• Provided data:
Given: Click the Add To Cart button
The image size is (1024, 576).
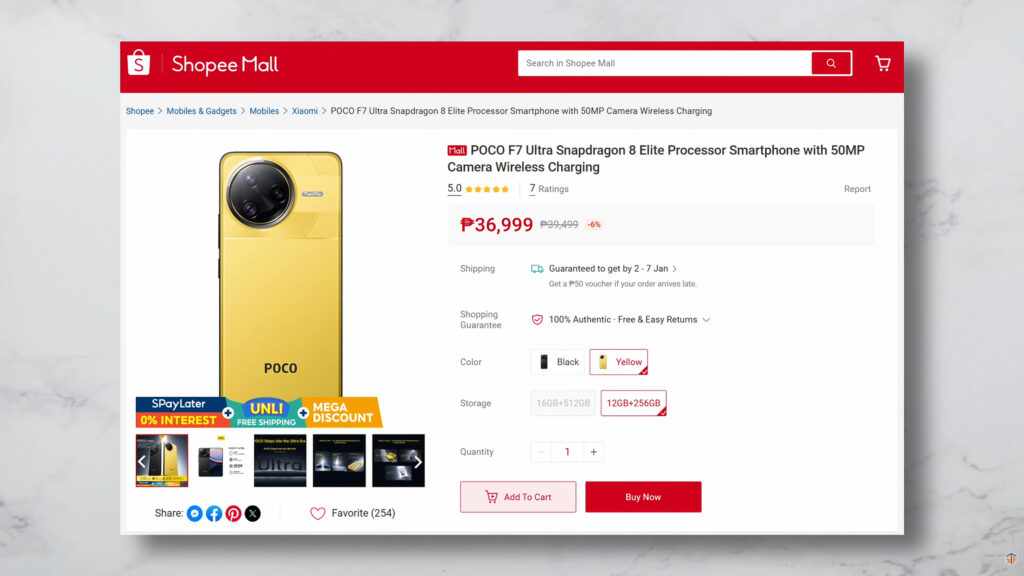Looking at the screenshot, I should [x=518, y=497].
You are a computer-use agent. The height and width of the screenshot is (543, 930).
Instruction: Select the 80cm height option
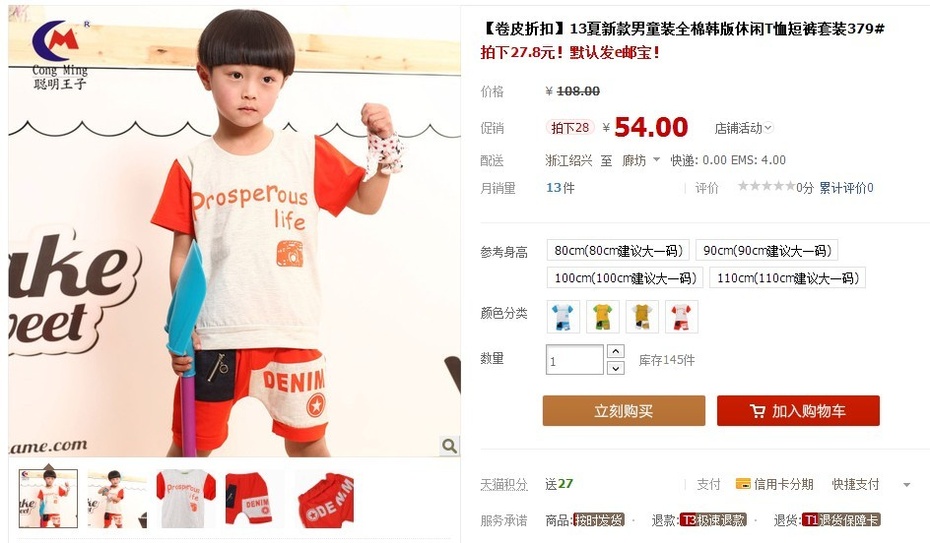click(618, 251)
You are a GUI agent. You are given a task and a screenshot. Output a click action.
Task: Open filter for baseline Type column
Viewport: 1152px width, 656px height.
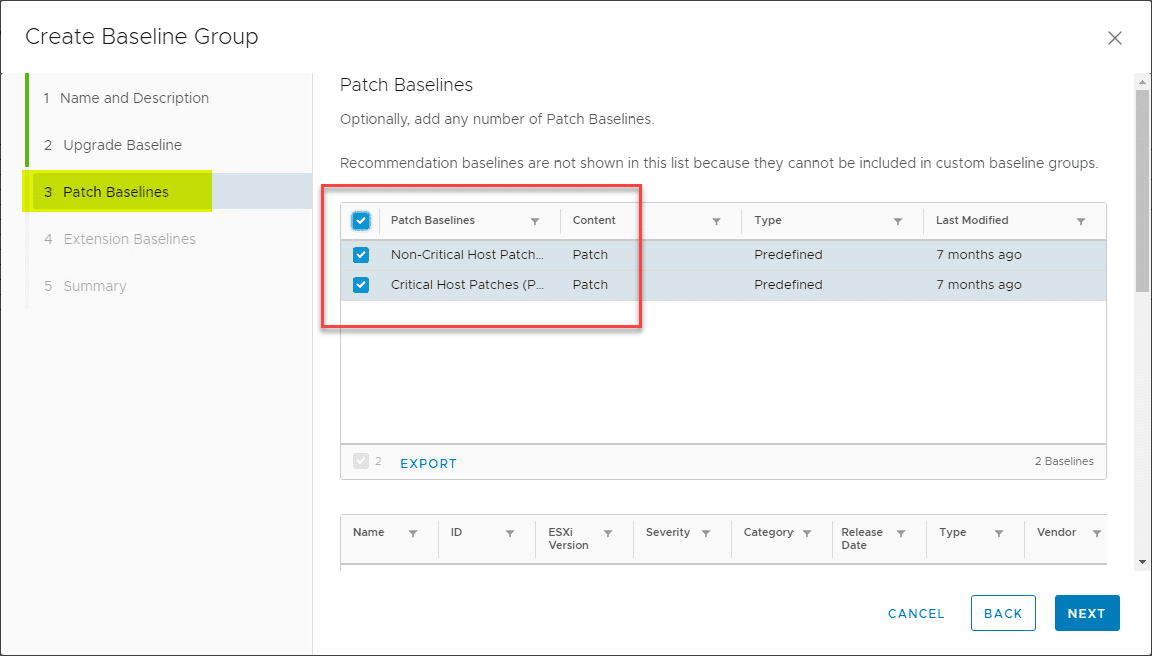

• What needs to be done: Select all lines in the listing above where the word "agent" appears, and show them.

• Exercise output:
You are a computer-use agent. The height and width of the screenshot is (543, 930).
You are a GUI agent. You are given a task and a screenshot. Output a click action.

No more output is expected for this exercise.